┌─ Data under study

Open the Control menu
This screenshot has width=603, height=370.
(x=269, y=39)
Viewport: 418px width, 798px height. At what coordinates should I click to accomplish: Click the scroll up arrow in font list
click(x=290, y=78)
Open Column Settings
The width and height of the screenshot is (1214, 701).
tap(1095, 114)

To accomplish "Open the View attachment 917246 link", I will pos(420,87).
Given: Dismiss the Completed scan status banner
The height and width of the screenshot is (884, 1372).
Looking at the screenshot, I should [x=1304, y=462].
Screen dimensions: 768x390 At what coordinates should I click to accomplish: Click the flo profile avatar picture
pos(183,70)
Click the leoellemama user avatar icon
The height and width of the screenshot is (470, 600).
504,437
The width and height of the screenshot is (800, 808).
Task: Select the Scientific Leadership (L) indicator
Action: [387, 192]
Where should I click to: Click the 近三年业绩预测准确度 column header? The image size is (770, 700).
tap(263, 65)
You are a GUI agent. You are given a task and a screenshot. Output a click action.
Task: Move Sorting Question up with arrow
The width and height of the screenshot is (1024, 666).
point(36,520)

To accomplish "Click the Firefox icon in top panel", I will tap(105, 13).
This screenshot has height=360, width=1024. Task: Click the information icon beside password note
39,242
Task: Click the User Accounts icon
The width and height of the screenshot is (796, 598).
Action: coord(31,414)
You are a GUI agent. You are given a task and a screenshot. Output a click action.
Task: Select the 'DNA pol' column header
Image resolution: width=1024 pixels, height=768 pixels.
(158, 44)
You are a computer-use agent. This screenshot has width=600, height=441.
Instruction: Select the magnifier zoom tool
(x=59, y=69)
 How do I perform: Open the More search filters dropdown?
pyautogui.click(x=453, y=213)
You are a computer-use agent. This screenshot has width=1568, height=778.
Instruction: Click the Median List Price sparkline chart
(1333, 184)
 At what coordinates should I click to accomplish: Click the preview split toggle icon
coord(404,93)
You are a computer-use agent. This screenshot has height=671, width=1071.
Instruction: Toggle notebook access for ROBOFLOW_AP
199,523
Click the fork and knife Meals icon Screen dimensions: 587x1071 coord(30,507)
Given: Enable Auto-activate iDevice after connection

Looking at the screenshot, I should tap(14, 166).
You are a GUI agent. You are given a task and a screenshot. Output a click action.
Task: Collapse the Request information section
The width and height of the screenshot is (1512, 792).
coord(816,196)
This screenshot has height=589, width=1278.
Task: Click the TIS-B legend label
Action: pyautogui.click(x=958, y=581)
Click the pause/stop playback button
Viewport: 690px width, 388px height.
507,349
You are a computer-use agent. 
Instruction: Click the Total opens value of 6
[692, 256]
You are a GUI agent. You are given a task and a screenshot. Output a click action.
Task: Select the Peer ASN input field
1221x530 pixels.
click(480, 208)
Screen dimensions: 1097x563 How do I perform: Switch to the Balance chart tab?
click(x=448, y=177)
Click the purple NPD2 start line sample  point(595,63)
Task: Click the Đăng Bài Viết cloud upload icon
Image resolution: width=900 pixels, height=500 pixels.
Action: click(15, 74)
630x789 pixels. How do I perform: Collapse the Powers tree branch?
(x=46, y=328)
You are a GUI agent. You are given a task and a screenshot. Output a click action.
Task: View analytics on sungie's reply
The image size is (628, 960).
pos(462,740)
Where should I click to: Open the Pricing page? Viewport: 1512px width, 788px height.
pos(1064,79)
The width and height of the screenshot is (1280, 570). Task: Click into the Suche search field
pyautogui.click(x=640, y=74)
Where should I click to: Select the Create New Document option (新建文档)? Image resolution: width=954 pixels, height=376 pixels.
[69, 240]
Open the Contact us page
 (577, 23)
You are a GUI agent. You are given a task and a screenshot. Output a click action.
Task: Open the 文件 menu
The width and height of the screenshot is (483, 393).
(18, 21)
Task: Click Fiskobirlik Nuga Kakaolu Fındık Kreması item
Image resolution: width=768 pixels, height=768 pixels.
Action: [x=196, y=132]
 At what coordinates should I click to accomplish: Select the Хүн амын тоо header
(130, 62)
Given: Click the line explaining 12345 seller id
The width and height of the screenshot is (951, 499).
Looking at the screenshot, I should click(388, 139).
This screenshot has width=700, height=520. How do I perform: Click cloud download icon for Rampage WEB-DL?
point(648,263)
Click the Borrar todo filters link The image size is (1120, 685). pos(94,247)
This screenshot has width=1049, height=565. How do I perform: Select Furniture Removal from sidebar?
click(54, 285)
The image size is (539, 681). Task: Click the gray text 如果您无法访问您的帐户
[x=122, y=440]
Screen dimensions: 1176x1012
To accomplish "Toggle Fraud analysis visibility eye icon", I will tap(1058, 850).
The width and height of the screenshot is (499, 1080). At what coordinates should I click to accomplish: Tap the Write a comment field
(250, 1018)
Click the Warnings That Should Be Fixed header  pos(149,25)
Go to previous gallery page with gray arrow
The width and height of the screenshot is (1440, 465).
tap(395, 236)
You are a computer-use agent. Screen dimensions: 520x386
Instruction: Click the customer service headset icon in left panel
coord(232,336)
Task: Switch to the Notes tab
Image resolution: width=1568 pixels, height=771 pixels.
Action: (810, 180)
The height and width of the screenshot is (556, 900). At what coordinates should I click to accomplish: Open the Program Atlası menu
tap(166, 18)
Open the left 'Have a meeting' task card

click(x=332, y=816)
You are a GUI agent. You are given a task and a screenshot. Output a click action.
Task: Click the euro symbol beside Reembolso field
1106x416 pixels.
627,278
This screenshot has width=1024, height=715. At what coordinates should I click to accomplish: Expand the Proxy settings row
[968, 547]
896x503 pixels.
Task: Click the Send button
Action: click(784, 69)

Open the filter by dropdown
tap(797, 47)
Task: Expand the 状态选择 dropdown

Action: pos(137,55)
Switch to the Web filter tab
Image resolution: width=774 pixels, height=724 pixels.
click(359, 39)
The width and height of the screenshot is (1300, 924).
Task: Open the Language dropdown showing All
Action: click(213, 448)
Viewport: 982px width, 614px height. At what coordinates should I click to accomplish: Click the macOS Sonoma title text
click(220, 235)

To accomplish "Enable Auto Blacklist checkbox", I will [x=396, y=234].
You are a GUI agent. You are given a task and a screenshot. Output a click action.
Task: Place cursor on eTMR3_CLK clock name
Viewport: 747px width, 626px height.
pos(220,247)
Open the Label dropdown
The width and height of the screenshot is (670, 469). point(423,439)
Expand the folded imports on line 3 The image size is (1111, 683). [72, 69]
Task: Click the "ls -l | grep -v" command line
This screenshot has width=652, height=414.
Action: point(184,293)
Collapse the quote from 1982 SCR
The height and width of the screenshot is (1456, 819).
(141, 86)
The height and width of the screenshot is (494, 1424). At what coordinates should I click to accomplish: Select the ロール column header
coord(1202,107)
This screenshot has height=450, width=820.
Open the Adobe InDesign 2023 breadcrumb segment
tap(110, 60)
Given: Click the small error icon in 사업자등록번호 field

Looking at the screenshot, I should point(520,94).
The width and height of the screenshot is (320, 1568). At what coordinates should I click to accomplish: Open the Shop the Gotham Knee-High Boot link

└─

How to complete this task: Provide a verbatim reproduction of all the records.

Response area:
Open the Control menu
This screenshot has width=603, height=370.
(x=269, y=39)
Viewport: 418px width, 798px height. At what coordinates should I click to accomplish: Click the scroll up arrow in font list
click(x=290, y=78)
Open Column Settings
The width and height of the screenshot is (1214, 701).
tap(1095, 114)

To accomplish "Open the View attachment 917246 link", I will pos(420,87).
Given: Dismiss the Completed scan status banner
The height and width of the screenshot is (884, 1372).
Looking at the screenshot, I should [x=1304, y=462].
Screen dimensions: 768x390 At what coordinates should I click to accomplish: Click the flo profile avatar picture
pos(183,70)
Click the leoellemama user avatar icon
The height and width of the screenshot is (470, 600).
504,437
The width and height of the screenshot is (800, 808).
Task: Select the Scientific Leadership (L) indicator
Action: [387, 192]
Where should I click to: Click the 近三年业绩预测准确度 column header? The image size is (770, 700).
tap(263, 65)
You are a GUI agent. You are given a task and a screenshot. Output a click action.
Task: Move Sorting Question up with arrow
The width and height of the screenshot is (1024, 666).
point(36,520)

To accomplish "Click the Firefox icon in top panel", I will tap(105, 13).
This screenshot has height=360, width=1024. Task: Click the information icon beside password note
39,242
Task: Click the User Accounts icon
The width and height of the screenshot is (796, 598).
Action: coord(31,414)
You are a GUI agent. You are given a task and a screenshot. Output a click action.
Task: Select the 'DNA pol' column header
Image resolution: width=1024 pixels, height=768 pixels.
(158, 44)
You are a computer-use agent. This screenshot has width=600, height=441.
Instruction: Select the magnifier zoom tool
(x=59, y=69)
 How do I perform: Open the More search filters dropdown?
pyautogui.click(x=453, y=213)
You are a computer-use agent. This screenshot has width=1568, height=778.
Instruction: Click the Median List Price sparkline chart
(1333, 184)
 At what coordinates should I click to accomplish: Click the preview split toggle icon
coord(404,93)
You are a computer-use agent. This screenshot has height=671, width=1071.
Instruction: Toggle notebook access for ROBOFLOW_AP
199,523
Click the fork and knife Meals icon Screen dimensions: 587x1071 coord(30,507)
Given: Enable Auto-activate iDevice after connection

Looking at the screenshot, I should tap(14, 166).
You are a GUI agent. You are given a task and a screenshot. Output a click action.
Task: Collapse the Request information section
The width and height of the screenshot is (1512, 792).
coord(816,196)
This screenshot has height=589, width=1278.
Task: Click the TIS-B legend label
Action: pyautogui.click(x=958, y=581)
Click the pause/stop playback button
Viewport: 690px width, 388px height.
507,349
You are a computer-use agent. 
Instruction: Click the Total opens value of 6
[692, 256]
You are a GUI agent. You are given a task and a screenshot. Output a click action.
Task: Select the Peer ASN input field
1221x530 pixels.
click(480, 208)
Screen dimensions: 1097x563 How do I perform: Switch to the Balance chart tab?
click(x=448, y=177)
Click the purple NPD2 start line sample  point(595,63)
Task: Click the Đăng Bài Viết cloud upload icon
Image resolution: width=900 pixels, height=500 pixels.
Action: click(15, 74)
630x789 pixels. How do I perform: Collapse the Powers tree branch?
(x=46, y=328)
You are a GUI agent. You are given a task and a screenshot. Output a click action.
Task: View analytics on sungie's reply
The image size is (628, 960).
pos(462,740)
Where should I click to: Open the Pricing page? Viewport: 1512px width, 788px height.
pos(1064,79)
The width and height of the screenshot is (1280, 570). Task: Click into the Suche search field
pyautogui.click(x=640, y=74)
Where should I click to: Select the Create New Document option (新建文档)? Image resolution: width=954 pixels, height=376 pixels.
[69, 240]
Open the Contact us page
 (577, 23)
You are a GUI agent. You are given a task and a screenshot. Output a click action.
Task: Open the 文件 menu
The width and height of the screenshot is (483, 393).
(18, 21)
Task: Click Fiskobirlik Nuga Kakaolu Fındık Kreması item
Image resolution: width=768 pixels, height=768 pixels.
Action: [x=196, y=132]
 At what coordinates should I click to accomplish: Select the Хүн амын тоо header
(130, 62)
Given: Click the line explaining 12345 seller id
The width and height of the screenshot is (951, 499).
Looking at the screenshot, I should click(388, 139).
This screenshot has width=700, height=520. How do I perform: Click cloud download icon for Rampage WEB-DL?
point(648,263)
Click the Borrar todo filters link The image size is (1120, 685). pos(94,247)
This screenshot has width=1049, height=565. How do I perform: Select Furniture Removal from sidebar?
click(54, 285)
The image size is (539, 681). Task: Click the gray text 如果您无法访问您的帐户
[x=122, y=440]
Screen dimensions: 1176x1012
To accomplish "Toggle Fraud analysis visibility eye icon", I will tap(1058, 850).
The width and height of the screenshot is (499, 1080). At what coordinates should I click to accomplish: Tap the Write a comment field
(250, 1018)
Click the Warnings That Should Be Fixed header  pos(149,25)
Go to previous gallery page with gray arrow
The width and height of the screenshot is (1440, 465).
tap(395, 236)
You are a computer-use agent. Screen dimensions: 520x386
Instruction: Click the customer service headset icon in left panel
coord(232,336)
Task: Switch to the Notes tab
Image resolution: width=1568 pixels, height=771 pixels.
Action: (810, 180)
The height and width of the screenshot is (556, 900). At what coordinates should I click to accomplish: Open the Program Atlası menu
tap(166, 18)
Open the left 'Have a meeting' task card

click(x=332, y=816)
You are a GUI agent. You are given a task and a screenshot. Output a click action.
Task: Click the euro symbol beside Reembolso field
1106x416 pixels.
627,278
This screenshot has width=1024, height=715. At what coordinates should I click to accomplish: Expand the Proxy settings row
[968, 547]
896x503 pixels.
Task: Click the Send button
Action: click(784, 69)

Open the filter by dropdown
tap(797, 47)
Task: Expand the 状态选择 dropdown

Action: pos(137,55)
Switch to the Web filter tab
Image resolution: width=774 pixels, height=724 pixels.
click(359, 39)
The width and height of the screenshot is (1300, 924).
Task: Open the Language dropdown showing All
Action: click(213, 448)
Viewport: 982px width, 614px height. At what coordinates should I click to accomplish: Click the macOS Sonoma title text
click(220, 235)

To accomplish "Enable Auto Blacklist checkbox", I will [x=396, y=234].
You are a GUI agent. You are given a task and a screenshot. Output a click action.
Task: Place cursor on eTMR3_CLK clock name
Viewport: 747px width, 626px height.
pos(220,247)
Open the Label dropdown
The width and height of the screenshot is (670, 469). point(423,439)
Expand the folded imports on line 3 The image size is (1111, 683). [72, 69]
Task: Click the "ls -l | grep -v" command line
This screenshot has width=652, height=414.
Action: point(184,293)
Collapse the quote from 1982 SCR
The height and width of the screenshot is (1456, 819).
(141, 86)
The height and width of the screenshot is (494, 1424). At what coordinates should I click to accomplish: Select the ロール column header
coord(1202,107)
This screenshot has height=450, width=820.
Open the Adobe InDesign 2023 breadcrumb segment
tap(110, 60)
Given: Click the small error icon in 사업자등록번호 field

Looking at the screenshot, I should point(520,94).
The width and height of the screenshot is (320, 1568). At what coordinates should I click to accomplish: Open the Shop the Gotham Knee-High Boot link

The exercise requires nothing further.